Of a horse and a dog and the Cavern of Death


I am in the old house. There is a horse there. It is a friend, and it is an enemy. It is in love, and it is insane. He chases me across the yard, across the corridor, across the room. I lock myself in a metal cabinet, and I am trapped. He menaces me through the holes in its walls.

I am walking, walking through the old neighbourhood. I can feel the presence of the horse, but he does not come after me here. I make my way to the Cavern of Death, though I shall fear no evil, for my friends are with me, their presence and their comfort a soft source of peace.

The close walls of the cavern are grey, the low roof is grey, the steps leading downward into its very bowels are grey. Death walks deferentially behind me. I never thought of it before as being polite. I am to be locked in a chamber, a cavity, a cell, with no food and no water, no companionship or stimulation. It is penitence and atonement. I must dwell on what I have done.

After some while, I am brought a platter of food, of creamed potatoes and cooked meats and corn without the cob. I am brought a cup of sour sop punch. I have paid my penance. I am free to leave and to live. Death will not leave its cavern for me. It will not follow me wherever I go.

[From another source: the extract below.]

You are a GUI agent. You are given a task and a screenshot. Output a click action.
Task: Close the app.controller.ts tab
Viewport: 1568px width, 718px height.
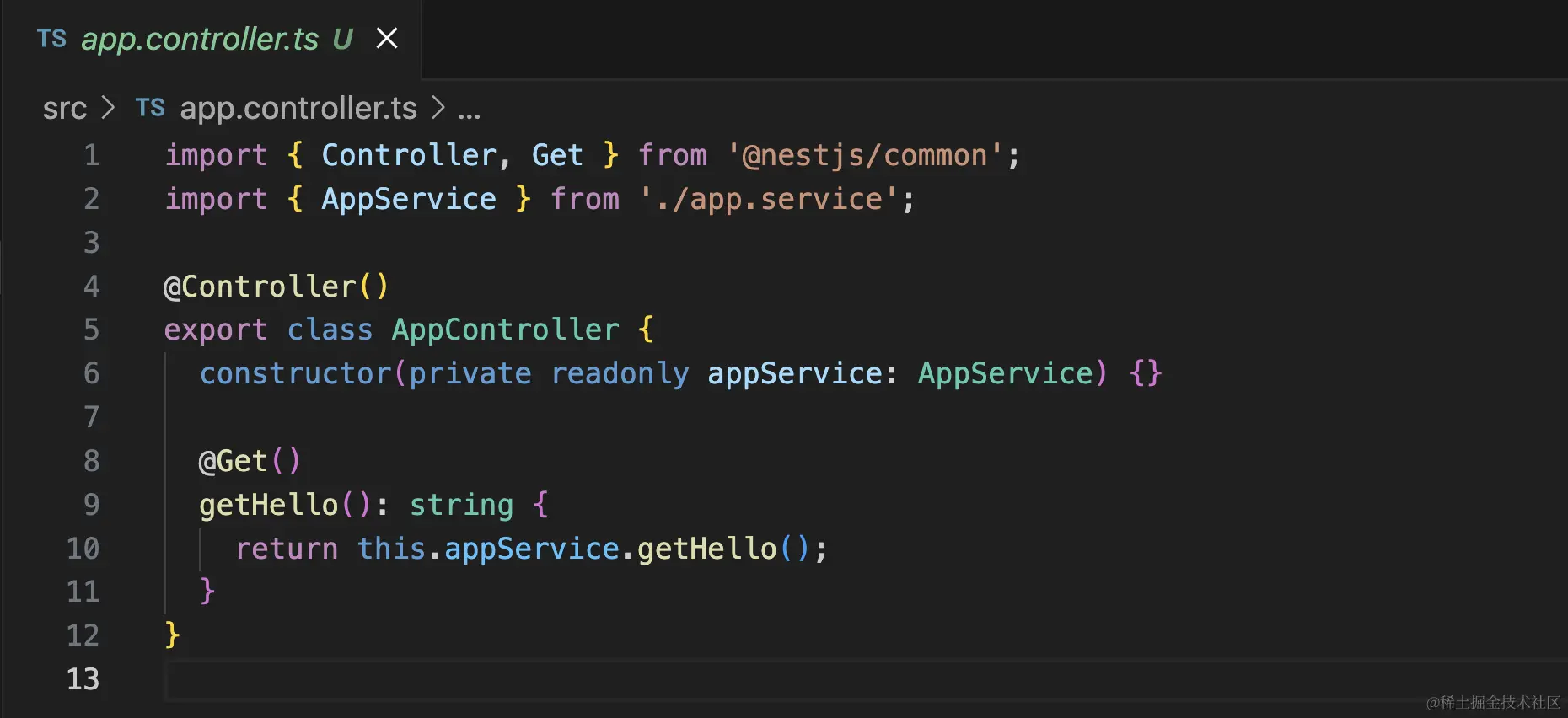[387, 39]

I feel the encouragement and support of my friends, the well-wishes of those whom I love, leaving that place with me. I make my way back to the neighbourhood, wending through its myriad, multitudinous roads. A little dog named Sally is at my heels and by my side. Presently, happily I return to the old house.

The horse is there, laying in waiting for me. This time he cannot touch me, he cannot menace my soul, and I feel no fear. This time I am the one who chases him, for I am strength and he is fear, my will is stronger, and without worry. He runs and he leaves, scattering throughout the neighborhood about us, for I am no longer a place in which he can hide.

Sally stays on his heels to keep him going. No one shall look for him there. And he shall have no friends in the Cavern of Death, where he now goes. His penitence shall be long, and so too shall his suffering. There will be no platter or cup to signal the end.

I awake.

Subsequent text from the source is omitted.